_Collected data_

....

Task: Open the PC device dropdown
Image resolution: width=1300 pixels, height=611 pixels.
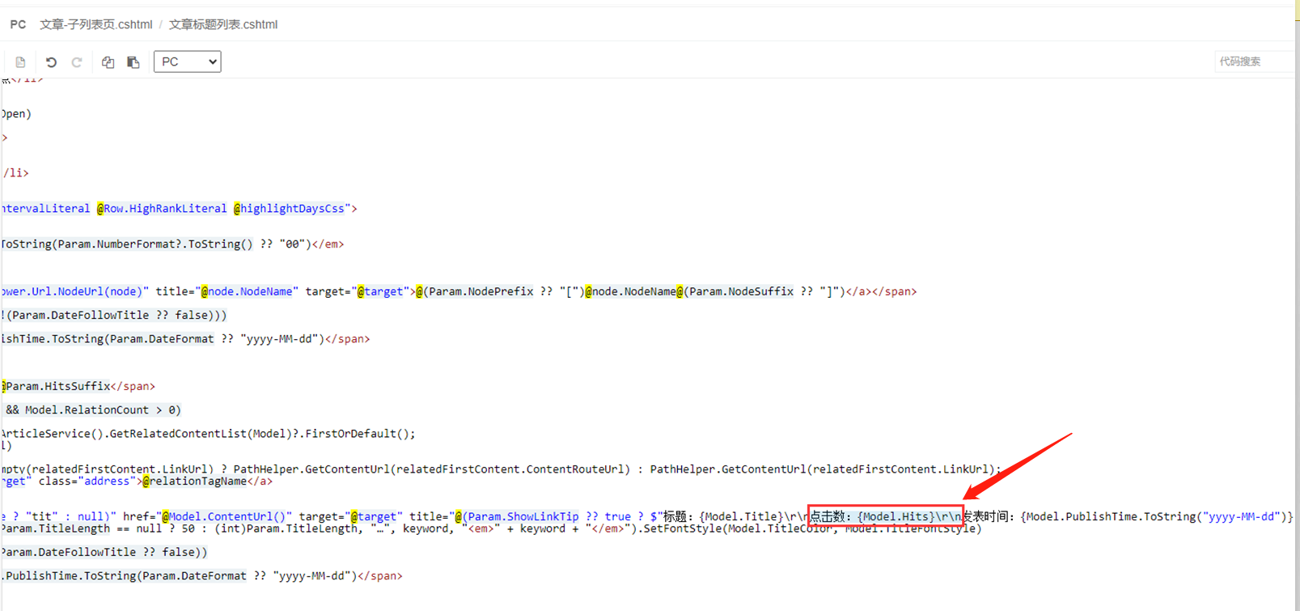Action: coord(187,62)
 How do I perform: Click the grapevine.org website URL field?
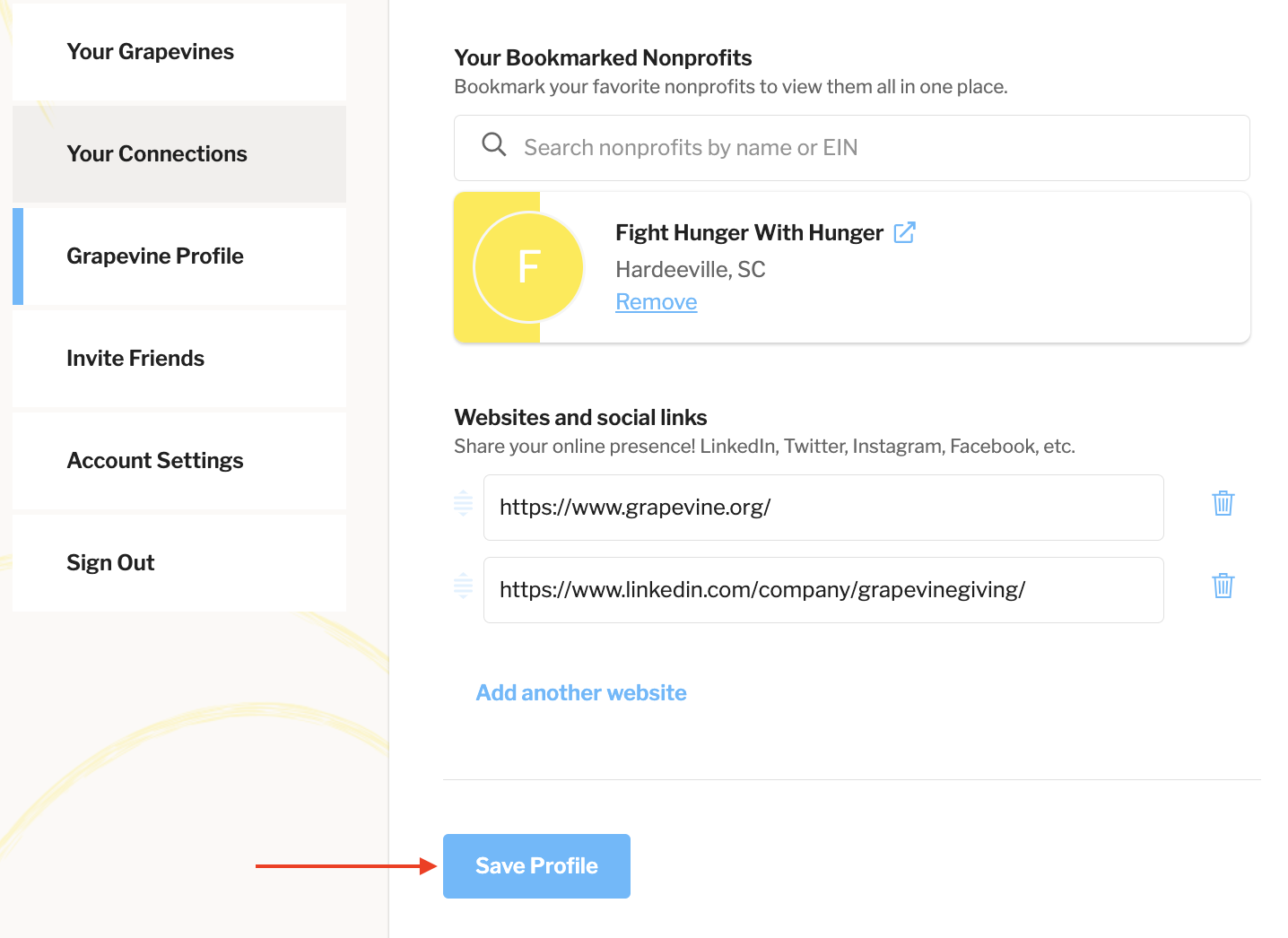822,508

....

_TASK TO COMPLETE_
Output nothing but the records, word for word, and none of their pictures.

_THE COMPLETED TASK_
Task: Open the PC device dropdown
Image resolution: width=1300 pixels, height=611 pixels.
Action: coord(187,62)
 How do I perform: Click the grapevine.org website URL field?
822,508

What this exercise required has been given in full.